◆ **What to do**
Once you reach the end of the data, transcribe all of it exactly.

◆ **Dataset entries**

.....

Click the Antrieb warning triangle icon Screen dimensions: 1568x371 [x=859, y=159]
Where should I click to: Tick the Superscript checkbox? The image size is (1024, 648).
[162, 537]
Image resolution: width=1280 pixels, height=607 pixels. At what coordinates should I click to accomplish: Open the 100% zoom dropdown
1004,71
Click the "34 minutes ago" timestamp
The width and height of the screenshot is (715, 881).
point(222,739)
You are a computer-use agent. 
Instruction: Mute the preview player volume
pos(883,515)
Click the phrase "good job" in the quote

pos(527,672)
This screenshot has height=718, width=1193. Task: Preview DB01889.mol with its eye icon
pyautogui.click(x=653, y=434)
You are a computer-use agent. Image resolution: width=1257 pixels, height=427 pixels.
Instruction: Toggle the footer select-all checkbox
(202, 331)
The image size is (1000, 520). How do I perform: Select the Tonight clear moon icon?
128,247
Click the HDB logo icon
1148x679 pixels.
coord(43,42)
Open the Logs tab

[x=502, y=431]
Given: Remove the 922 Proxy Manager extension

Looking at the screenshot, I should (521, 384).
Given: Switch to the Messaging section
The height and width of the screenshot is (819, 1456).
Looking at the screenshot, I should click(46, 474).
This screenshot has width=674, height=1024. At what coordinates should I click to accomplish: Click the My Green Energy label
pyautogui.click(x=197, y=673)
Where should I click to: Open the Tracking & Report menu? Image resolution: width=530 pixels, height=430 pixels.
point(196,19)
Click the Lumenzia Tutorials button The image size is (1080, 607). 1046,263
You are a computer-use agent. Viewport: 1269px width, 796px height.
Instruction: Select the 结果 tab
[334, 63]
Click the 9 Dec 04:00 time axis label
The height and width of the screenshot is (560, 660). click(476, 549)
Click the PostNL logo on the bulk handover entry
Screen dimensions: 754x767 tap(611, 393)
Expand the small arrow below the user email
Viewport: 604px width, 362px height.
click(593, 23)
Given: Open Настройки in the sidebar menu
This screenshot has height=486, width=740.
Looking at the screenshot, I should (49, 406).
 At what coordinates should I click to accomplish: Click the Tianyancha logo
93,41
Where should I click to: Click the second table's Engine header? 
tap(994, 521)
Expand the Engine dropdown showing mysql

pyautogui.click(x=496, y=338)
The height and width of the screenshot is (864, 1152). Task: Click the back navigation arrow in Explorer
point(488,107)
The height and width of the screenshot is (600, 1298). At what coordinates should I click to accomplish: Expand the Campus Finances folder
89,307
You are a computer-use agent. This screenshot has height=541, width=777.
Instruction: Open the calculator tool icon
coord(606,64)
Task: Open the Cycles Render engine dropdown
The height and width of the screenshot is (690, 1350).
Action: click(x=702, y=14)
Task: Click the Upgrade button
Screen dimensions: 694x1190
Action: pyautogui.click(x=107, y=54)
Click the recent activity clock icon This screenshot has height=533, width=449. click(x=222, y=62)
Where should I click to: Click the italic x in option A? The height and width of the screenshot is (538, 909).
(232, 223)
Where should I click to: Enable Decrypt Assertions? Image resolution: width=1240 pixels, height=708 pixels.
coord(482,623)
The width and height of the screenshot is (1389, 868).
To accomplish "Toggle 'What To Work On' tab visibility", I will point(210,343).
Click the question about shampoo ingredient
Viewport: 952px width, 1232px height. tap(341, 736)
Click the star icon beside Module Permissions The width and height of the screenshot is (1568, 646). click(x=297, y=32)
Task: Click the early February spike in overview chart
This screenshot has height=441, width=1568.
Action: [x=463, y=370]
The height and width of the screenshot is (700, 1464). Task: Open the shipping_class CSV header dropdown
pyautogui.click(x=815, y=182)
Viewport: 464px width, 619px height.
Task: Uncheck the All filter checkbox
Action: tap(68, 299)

.....

◆ **Answer**
Click the Antrieb warning triangle icon Screen dimensions: 1568x371 [x=859, y=159]
Where should I click to: Tick the Superscript checkbox? The image size is (1024, 648).
[162, 537]
Image resolution: width=1280 pixels, height=607 pixels. At what coordinates should I click to accomplish: Open the 100% zoom dropdown
1004,71
Click the "34 minutes ago" timestamp
The width and height of the screenshot is (715, 881).
point(222,739)
You are a computer-use agent. 
Instruction: Mute the preview player volume
pos(883,515)
Click the phrase "good job" in the quote

pos(527,672)
This screenshot has height=718, width=1193. Task: Preview DB01889.mol with its eye icon
pyautogui.click(x=653, y=434)
You are a computer-use agent. Image resolution: width=1257 pixels, height=427 pixels.
Instruction: Toggle the footer select-all checkbox
(202, 331)
The image size is (1000, 520). How do I perform: Select the Tonight clear moon icon?
128,247
Click the HDB logo icon
1148x679 pixels.
coord(43,42)
Open the Logs tab

[x=502, y=431]
Given: Remove the 922 Proxy Manager extension

Looking at the screenshot, I should (521, 384).
Given: Switch to the Messaging section
The height and width of the screenshot is (819, 1456).
Looking at the screenshot, I should click(46, 474).
This screenshot has width=674, height=1024. At what coordinates should I click to accomplish: Click the My Green Energy label
pyautogui.click(x=197, y=673)
Where should I click to: Open the Tracking & Report menu? Image resolution: width=530 pixels, height=430 pixels.
point(196,19)
Click the Lumenzia Tutorials button The image size is (1080, 607). 1046,263
You are a computer-use agent. Viewport: 1269px width, 796px height.
Instruction: Select the 结果 tab
[334, 63]
Click the 9 Dec 04:00 time axis label
The height and width of the screenshot is (560, 660). click(476, 549)
Click the PostNL logo on the bulk handover entry
Screen dimensions: 754x767 tap(611, 393)
Expand the small arrow below the user email
Viewport: 604px width, 362px height.
click(593, 23)
Given: Open Настройки in the sidebar menu
This screenshot has height=486, width=740.
Looking at the screenshot, I should (49, 406).
 At what coordinates should I click to accomplish: Click the Tianyancha logo
93,41
Where should I click to: Click the second table's Engine header? 
tap(994, 521)
Expand the Engine dropdown showing mysql

pyautogui.click(x=496, y=338)
The height and width of the screenshot is (864, 1152). Task: Click the back navigation arrow in Explorer
point(488,107)
The height and width of the screenshot is (600, 1298). At what coordinates should I click to accomplish: Expand the Campus Finances folder
89,307
You are a computer-use agent. This screenshot has height=541, width=777.
Instruction: Open the calculator tool icon
coord(606,64)
Task: Open the Cycles Render engine dropdown
The height and width of the screenshot is (690, 1350).
Action: click(x=702, y=14)
Task: Click the Upgrade button
Screen dimensions: 694x1190
Action: pyautogui.click(x=107, y=54)
Click the recent activity clock icon This screenshot has height=533, width=449. click(x=222, y=62)
Where should I click to: Click the italic x in option A? The height and width of the screenshot is (538, 909).
(232, 223)
Where should I click to: Enable Decrypt Assertions? Image resolution: width=1240 pixels, height=708 pixels.
coord(482,623)
The width and height of the screenshot is (1389, 868).
To accomplish "Toggle 'What To Work On' tab visibility", I will point(210,343).
Click the question about shampoo ingredient
Viewport: 952px width, 1232px height. tap(341, 736)
Click the star icon beside Module Permissions The width and height of the screenshot is (1568, 646). click(x=297, y=32)
Task: Click the early February spike in overview chart
This screenshot has height=441, width=1568.
Action: [x=463, y=370]
The height and width of the screenshot is (700, 1464). Task: Open the shipping_class CSV header dropdown
pyautogui.click(x=815, y=182)
Viewport: 464px width, 619px height.
Task: Uncheck the All filter checkbox
Action: tap(68, 299)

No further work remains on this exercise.